About Me
I am a senior researcher at the System Group in Microsoft Research Asia. I received my Ph.D. degree in Computer Science from Harbin Institute of Technology (HIT) in 2021 through a joint-PhD program with MSRA. Prior to that, I earned my B.E. degree in Computer Science from HIT in 2016. From 2015 to 2021, I served as a long-term intern at MSRA's system area mentored by Dr. Ningyi Xu, and Dr. Lintao Zhang.
My research interests lie at the intersection of computer system/architecture and deep learning, including domain-specific architectures, software-hardware co-design, deep learning compression and acceleration. More recently, my research has been focused on model-chip codesign for LLMs, with specific emphasis on low-bit quantization and sparsity techniques, etc.
I am actively seeking talents for both full-time positions and research internships throughout the year. Please feel free to contact me.
News
- 2025/07 I am serving on the HPCA 2026 program committee.
- 2025/06 We released SeerAttention-R [code], a sparse attention framework aimed to improve the long decoding efficiency of reasoning models. With a lightweight plug-in gating, SeerAttention-R is flexible and can be easily integrated into existing pretrained model without modifying the original parameters. SeerAttention-R, trained on just 0.4B tokens, maintains near-lossless reasoning accuracy with 4K token budget in AIME benchmark under large sparse attention block sizes (64/128). AttnGate adaptors are available at Huggingface.
- 2025/05 bitnet.cpp is accepted to ACL 2025.
- 2025/03 LUT Tensor Core is accepted to ISCA 2025.
- 2024/10 We released SeerAttention [code], a new Attention mechanism that augments the conventional attention with a learnable gate that adaptively selects significant blocks in an attention map and deems the rest blocks sparse. By natively learning the attention sparsity in LLMs, SeerAttention can achieve a remarkable 90% sparsity ratio at a 32k context length with minimal perplexity loss, offering a 7.3× speedup over FlashAttention-2.
- 2024/08 T-MAC [code] is accepted to EuroSys 2025. T-MAC is a kernel library to directly support mixed-precision matrix multiplication (int1/2/3/4 x int8/fp16/fp32) without the need for dequantization by utilizing lookup tables (LUT). Specifically, T-MAC provides the LUT-based kernel foundation for bitnet.cpp.

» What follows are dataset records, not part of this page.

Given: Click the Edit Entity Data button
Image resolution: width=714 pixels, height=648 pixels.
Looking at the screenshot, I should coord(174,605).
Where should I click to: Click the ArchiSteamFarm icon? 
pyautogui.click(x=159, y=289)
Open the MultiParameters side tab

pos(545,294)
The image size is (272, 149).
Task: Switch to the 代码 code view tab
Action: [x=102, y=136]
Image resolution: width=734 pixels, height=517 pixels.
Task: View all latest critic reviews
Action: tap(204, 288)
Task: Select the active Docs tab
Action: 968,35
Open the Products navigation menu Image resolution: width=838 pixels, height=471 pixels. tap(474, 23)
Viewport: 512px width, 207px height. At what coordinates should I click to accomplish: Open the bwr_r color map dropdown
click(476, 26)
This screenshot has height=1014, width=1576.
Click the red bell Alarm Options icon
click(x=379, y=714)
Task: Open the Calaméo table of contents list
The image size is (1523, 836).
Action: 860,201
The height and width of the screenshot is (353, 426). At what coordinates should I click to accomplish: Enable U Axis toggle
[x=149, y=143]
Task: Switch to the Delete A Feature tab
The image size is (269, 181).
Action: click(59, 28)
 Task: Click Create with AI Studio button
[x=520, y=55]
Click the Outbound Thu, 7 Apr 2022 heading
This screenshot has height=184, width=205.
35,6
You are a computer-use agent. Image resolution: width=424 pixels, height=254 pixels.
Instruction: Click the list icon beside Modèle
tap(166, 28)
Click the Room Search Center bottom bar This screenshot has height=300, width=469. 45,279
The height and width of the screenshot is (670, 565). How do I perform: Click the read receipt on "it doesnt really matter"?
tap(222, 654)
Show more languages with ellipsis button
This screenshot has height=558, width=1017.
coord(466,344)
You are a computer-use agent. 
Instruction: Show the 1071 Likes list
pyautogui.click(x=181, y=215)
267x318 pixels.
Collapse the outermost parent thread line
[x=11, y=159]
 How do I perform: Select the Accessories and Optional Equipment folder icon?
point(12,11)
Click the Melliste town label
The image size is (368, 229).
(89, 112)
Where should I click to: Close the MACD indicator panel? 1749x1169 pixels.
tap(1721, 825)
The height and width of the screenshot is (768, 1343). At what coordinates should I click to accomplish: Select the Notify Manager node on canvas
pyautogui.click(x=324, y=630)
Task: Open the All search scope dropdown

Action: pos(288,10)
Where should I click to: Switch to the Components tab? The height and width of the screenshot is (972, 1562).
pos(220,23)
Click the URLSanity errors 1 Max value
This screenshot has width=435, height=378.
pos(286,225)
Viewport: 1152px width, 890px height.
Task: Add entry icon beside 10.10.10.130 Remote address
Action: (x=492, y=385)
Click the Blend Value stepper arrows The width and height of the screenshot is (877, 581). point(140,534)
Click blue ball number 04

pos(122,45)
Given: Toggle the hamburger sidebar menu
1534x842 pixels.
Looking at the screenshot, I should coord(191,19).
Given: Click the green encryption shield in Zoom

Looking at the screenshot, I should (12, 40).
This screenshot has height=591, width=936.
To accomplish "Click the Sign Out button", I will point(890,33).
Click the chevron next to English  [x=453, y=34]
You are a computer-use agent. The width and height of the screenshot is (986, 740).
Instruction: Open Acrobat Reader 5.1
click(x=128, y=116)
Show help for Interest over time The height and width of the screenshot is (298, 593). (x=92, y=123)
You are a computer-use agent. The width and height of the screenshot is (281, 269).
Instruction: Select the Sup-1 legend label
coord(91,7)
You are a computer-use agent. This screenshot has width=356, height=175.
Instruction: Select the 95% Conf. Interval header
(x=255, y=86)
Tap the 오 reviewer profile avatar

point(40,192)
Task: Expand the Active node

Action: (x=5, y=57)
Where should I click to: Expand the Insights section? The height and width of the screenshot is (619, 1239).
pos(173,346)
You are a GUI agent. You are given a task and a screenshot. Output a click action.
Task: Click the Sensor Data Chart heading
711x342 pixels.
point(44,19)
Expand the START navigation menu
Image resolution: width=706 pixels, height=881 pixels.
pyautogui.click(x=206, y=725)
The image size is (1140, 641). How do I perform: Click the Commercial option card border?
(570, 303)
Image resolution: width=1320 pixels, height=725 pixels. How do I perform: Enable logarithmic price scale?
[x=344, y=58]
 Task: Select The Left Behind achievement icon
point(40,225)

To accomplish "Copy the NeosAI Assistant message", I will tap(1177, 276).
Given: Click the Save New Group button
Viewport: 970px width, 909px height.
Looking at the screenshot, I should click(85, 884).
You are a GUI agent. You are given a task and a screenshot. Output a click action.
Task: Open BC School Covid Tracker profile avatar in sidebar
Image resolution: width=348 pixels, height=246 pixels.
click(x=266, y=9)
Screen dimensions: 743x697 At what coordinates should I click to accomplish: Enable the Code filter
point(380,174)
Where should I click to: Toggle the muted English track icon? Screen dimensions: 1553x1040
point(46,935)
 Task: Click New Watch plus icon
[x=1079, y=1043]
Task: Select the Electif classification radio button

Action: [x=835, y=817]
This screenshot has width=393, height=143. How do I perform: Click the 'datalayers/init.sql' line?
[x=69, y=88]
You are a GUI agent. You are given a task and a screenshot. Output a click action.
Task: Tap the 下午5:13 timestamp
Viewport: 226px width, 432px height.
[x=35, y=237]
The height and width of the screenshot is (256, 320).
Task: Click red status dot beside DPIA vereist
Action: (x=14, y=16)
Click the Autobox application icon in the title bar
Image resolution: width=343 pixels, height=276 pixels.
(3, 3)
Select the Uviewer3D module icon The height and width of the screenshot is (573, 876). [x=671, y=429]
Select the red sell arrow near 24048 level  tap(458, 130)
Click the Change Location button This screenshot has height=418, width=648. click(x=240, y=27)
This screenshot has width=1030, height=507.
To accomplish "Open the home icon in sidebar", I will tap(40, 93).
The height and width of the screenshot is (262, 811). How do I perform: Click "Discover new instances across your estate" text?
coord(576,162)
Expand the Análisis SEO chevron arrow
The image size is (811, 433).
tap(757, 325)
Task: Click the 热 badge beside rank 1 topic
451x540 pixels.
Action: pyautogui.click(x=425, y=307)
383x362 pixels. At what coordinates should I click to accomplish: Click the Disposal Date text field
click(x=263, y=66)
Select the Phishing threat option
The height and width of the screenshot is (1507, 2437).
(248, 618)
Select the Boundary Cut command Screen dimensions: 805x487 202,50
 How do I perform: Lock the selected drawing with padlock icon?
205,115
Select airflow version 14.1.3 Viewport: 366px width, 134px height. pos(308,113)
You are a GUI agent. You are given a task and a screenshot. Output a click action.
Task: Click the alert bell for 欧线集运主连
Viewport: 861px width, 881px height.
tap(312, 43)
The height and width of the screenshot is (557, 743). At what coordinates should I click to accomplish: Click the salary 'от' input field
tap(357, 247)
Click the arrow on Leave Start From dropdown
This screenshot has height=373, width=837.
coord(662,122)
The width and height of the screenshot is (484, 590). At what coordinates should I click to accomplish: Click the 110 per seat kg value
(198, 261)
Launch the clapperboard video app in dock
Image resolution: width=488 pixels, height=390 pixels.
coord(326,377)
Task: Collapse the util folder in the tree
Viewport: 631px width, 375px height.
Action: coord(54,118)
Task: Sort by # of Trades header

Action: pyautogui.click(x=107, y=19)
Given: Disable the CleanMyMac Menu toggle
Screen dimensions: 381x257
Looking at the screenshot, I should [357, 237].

- 2024/05 BitDistiller [code] is accepted to the ACL 2024 main conference.
- 2024/04 We released BitBLAS and T-MAC, libraries to support mixed-precision matrix multiplications on GPU and CPU respectively, specially designed for low-bit LLM deployment.
- 2024/03 Our paper Ladder: Enabling Efficient Low-Precision Deep Learning Computing through Hardware-aware Tensor Transformation [code] is accepted to OSDI 2024.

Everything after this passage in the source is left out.